┌─ Task material

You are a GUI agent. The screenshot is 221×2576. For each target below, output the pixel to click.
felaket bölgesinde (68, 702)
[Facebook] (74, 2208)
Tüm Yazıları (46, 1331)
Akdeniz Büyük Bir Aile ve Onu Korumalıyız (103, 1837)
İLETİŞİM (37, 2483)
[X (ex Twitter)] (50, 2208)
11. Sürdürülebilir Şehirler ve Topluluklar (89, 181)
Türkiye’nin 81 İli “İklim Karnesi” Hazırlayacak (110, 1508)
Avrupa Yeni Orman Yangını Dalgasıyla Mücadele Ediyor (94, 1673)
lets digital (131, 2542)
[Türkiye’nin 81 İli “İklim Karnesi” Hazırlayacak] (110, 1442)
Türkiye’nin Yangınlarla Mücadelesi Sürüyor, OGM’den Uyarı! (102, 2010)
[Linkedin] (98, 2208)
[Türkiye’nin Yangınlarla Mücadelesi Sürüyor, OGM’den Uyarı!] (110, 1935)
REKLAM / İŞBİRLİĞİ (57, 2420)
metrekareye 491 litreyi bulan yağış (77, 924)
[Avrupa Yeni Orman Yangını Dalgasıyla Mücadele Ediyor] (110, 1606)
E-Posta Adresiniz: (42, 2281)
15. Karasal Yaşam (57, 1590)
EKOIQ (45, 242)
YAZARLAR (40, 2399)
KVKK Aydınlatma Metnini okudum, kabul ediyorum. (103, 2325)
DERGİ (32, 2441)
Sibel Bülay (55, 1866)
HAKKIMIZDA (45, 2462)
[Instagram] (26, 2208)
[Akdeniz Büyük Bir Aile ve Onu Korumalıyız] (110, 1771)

└─

▶ **Exercise brief**: Copy out each line of the material above, word for word, from the first down to the line containing "[Linkedin] (98, 2208)". Add nothing.

▶ **Answer for this exercise**:
You are a GUI agent. The screenshot is 221×2576. For each target below, output the pixel to click.
felaket bölgesinde (68, 702)
[Facebook] (74, 2208)
Tüm Yazıları (46, 1331)
Akdeniz Büyük Bir Aile ve Onu Korumalıyız (103, 1837)
İLETİŞİM (37, 2483)
[X (ex Twitter)] (50, 2208)
11. Sürdürülebilir Şehirler ve Topluluklar (89, 181)
Türkiye’nin 81 İli “İklim Karnesi” Hazırlayacak (110, 1508)
Avrupa Yeni Orman Yangını Dalgasıyla Mücadele Ediyor (94, 1673)
lets digital (131, 2542)
[Türkiye’nin 81 İli “İklim Karnesi” Hazırlayacak] (110, 1442)
Türkiye’nin Yangınlarla Mücadelesi Sürüyor, OGM’den Uyarı! (102, 2010)
[Linkedin] (98, 2208)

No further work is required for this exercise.